Crazy stuff. He grinned at the trees above the tent.

"You think that's crazy? Listen to this. When you look at the spectrum of light from a star, you can see little black lines, at the frequency of those stairsteps. It's called spectroscopy, and it tells you what atoms are in the star."

Little black lines. From electrons, a gazillion miles away. Who figured that out?

"We're a very clever species, we humans."

He didn't reply. I figured he'd drifted asleep again—a good end to a fine day. Even the whippoorwill agreed and called it a night. The hush in its wake filled with the bandsaw buzz of insects and the river's surge.

I must have dropped off, too, because Chester was sitting with his muzzle on my leg, whimpering as Alyssa read to us about the soul recovering radical innocence.

Dad. Dad! I figured it out.

I slipped upward from the net of sleep. "Figured out what, honey?"

In his excitement, he let the endearment slide. Why we can't hear them.
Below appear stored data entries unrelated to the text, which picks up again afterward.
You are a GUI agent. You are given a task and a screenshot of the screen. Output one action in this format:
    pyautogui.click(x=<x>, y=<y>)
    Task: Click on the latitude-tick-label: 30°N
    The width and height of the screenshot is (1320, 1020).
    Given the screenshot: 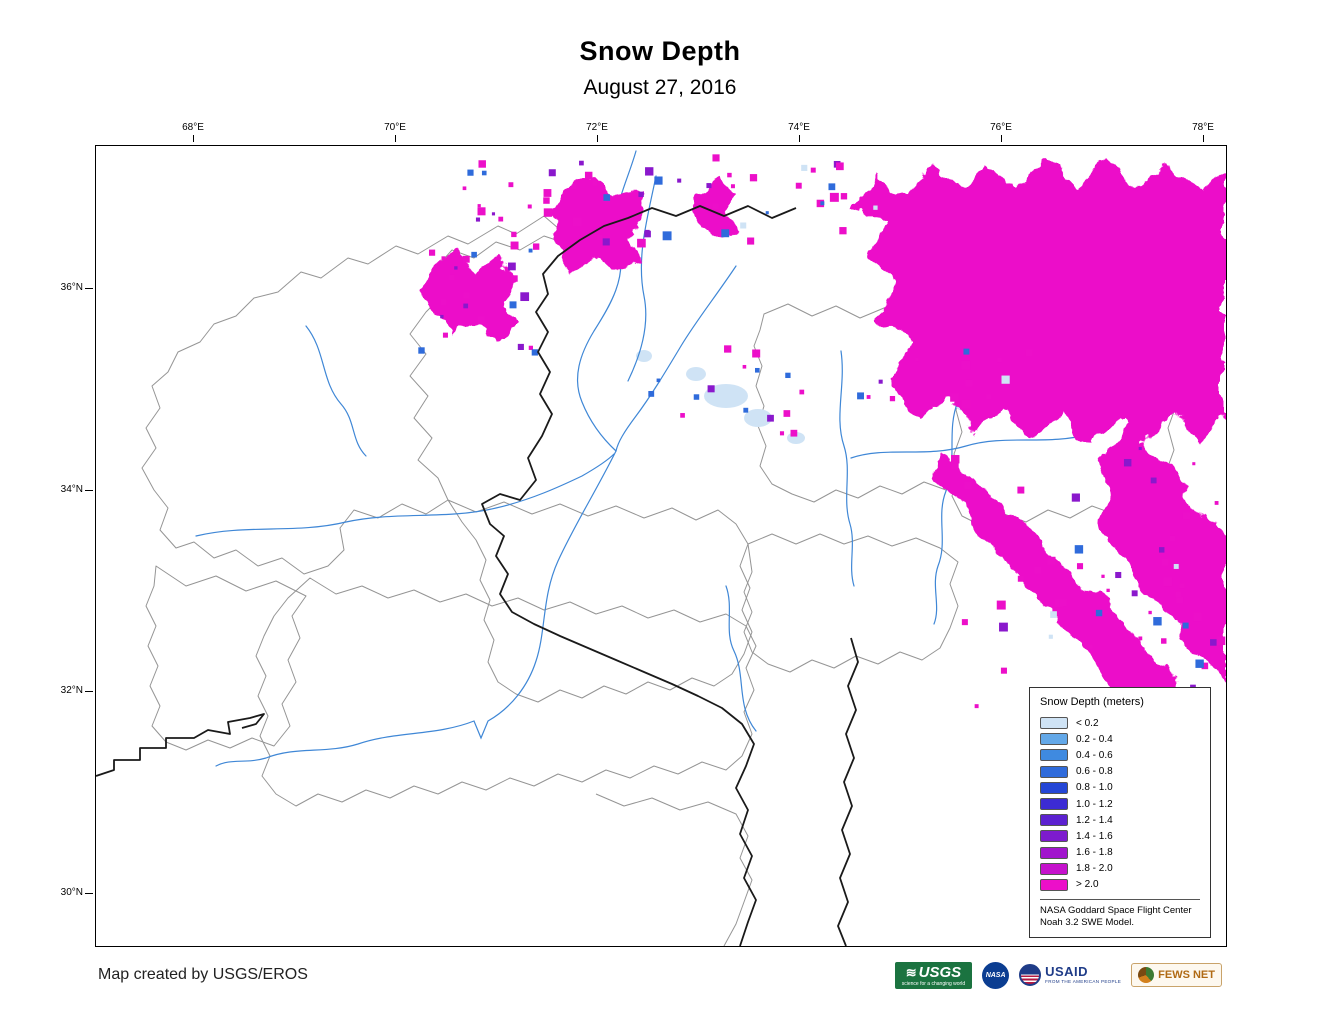 What is the action you would take?
    pyautogui.click(x=72, y=892)
    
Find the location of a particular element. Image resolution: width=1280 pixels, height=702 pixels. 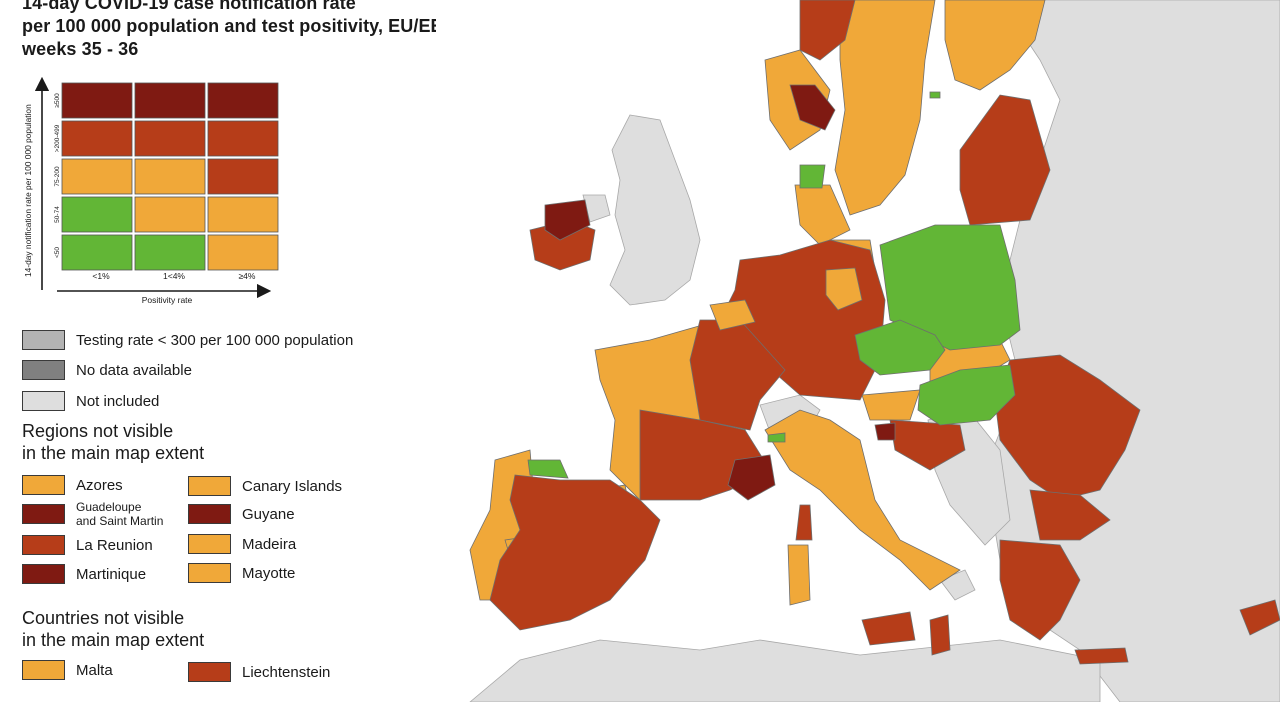

guadeloupe-label-line-2: and Saint Martin is located at coordinates (120, 521).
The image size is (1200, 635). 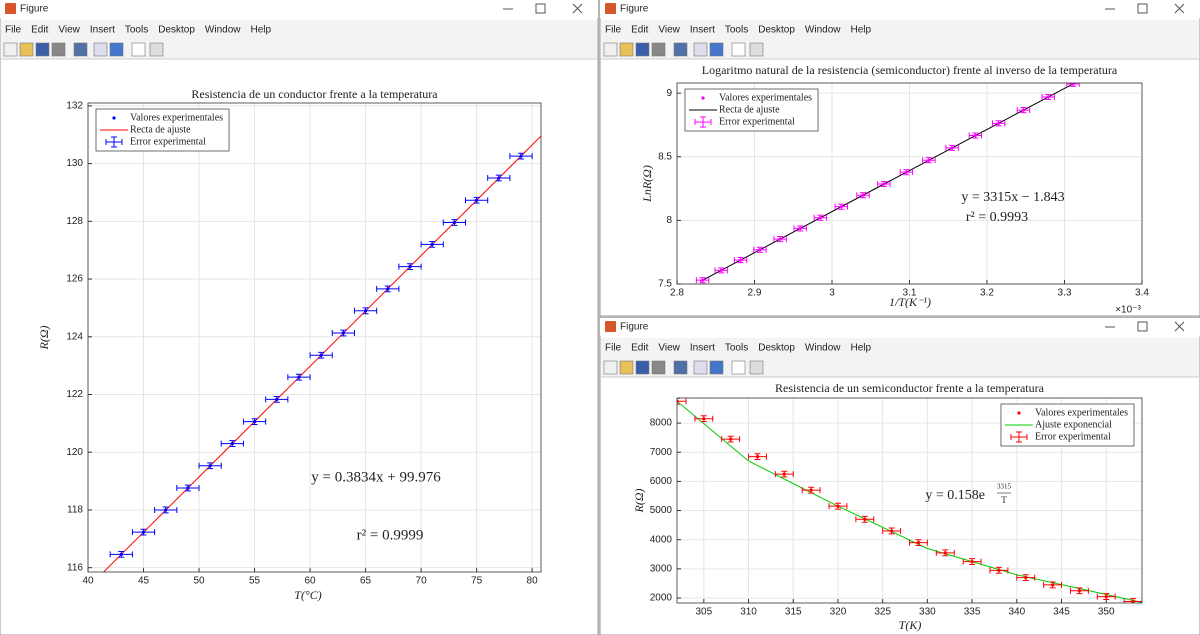 What do you see at coordinates (703, 122) in the screenshot?
I see `legend-symbol` at bounding box center [703, 122].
Half asleep, I had no clue.

What's the name for rock-eaters, again?

He was still trying to solve the Fermi paradox—how, given all the universe's time and space, there seemed to be no one out there. He'd held on to the question since our first night in the cabin, looking through our telescope at the Milky Way: Where was everybody?

"Lithotrophs."

He smacked his forehead. Lithotrophs! Duh. So, say there's a rocky planet full of lithotrophs, living in solid rock. You see the problem?

"Not yet."

Dad, come on! Or maybe they live in liquid methane or whatever. They're super-slow, almost frozen solid. Their days are like our centuries. What if their messages take too long for us to even know that they're messages? Like maybe it takes fifty of our years for them to send two syllables.

Our whippoorwill started up again, far away. In my head, Chester, infinitely long-suffering, was still struggling with Yeats.
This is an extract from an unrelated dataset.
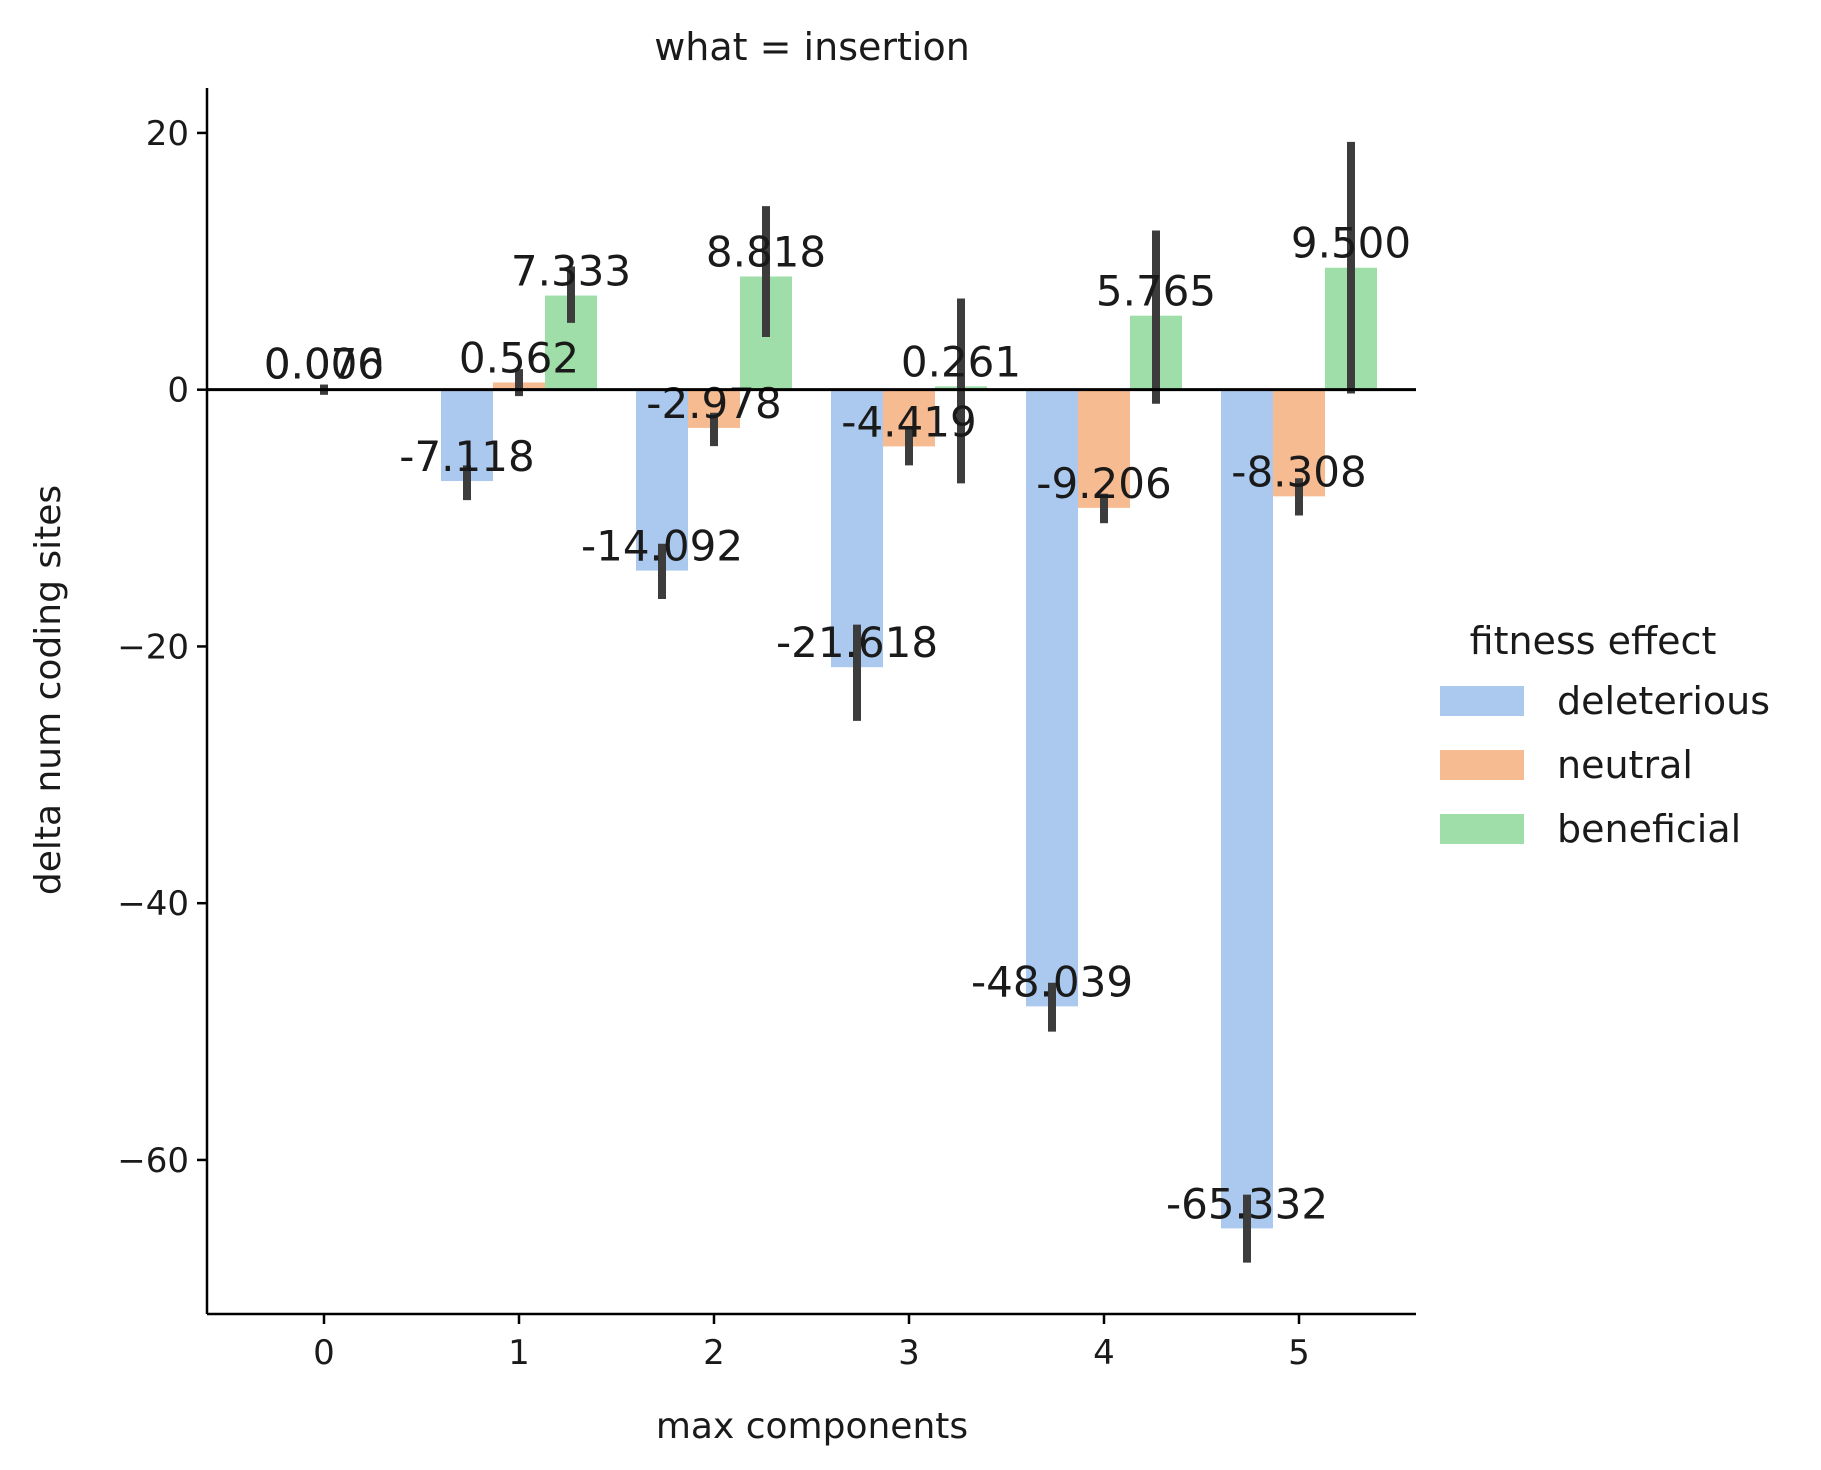  I want to click on bar-label-deleterious-1: -7.118, so click(466, 456).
"It's a great idea, Robbie."

And maybe there's a water world, where these super-smart, super-fast bird-fish are zooming around, trying to get our attention.

"But they're sending too fast for us to understand."

Exactly! We should try listening at different speeds.

"Your mother loves you, Robbie. You know that?" It was our little code, and he abided it. But it did nothing to calm his excitement.

At least tell the SETI listeners, okay?

"I will."

His next words woke me again. A minute, three seconds, half an hour later: Who knew how long?

Remember how she used to say: "How rich are you, little boy?"

"I remember."

He held up his hands to the moonlit mountain evidence. The wind-bent trees. The roar of the nearby river. The electrons tumbling down the staircase of their atoms in this singular atmosphere. His face, in the dark, struggled for accuracy. This rich. That's how rich."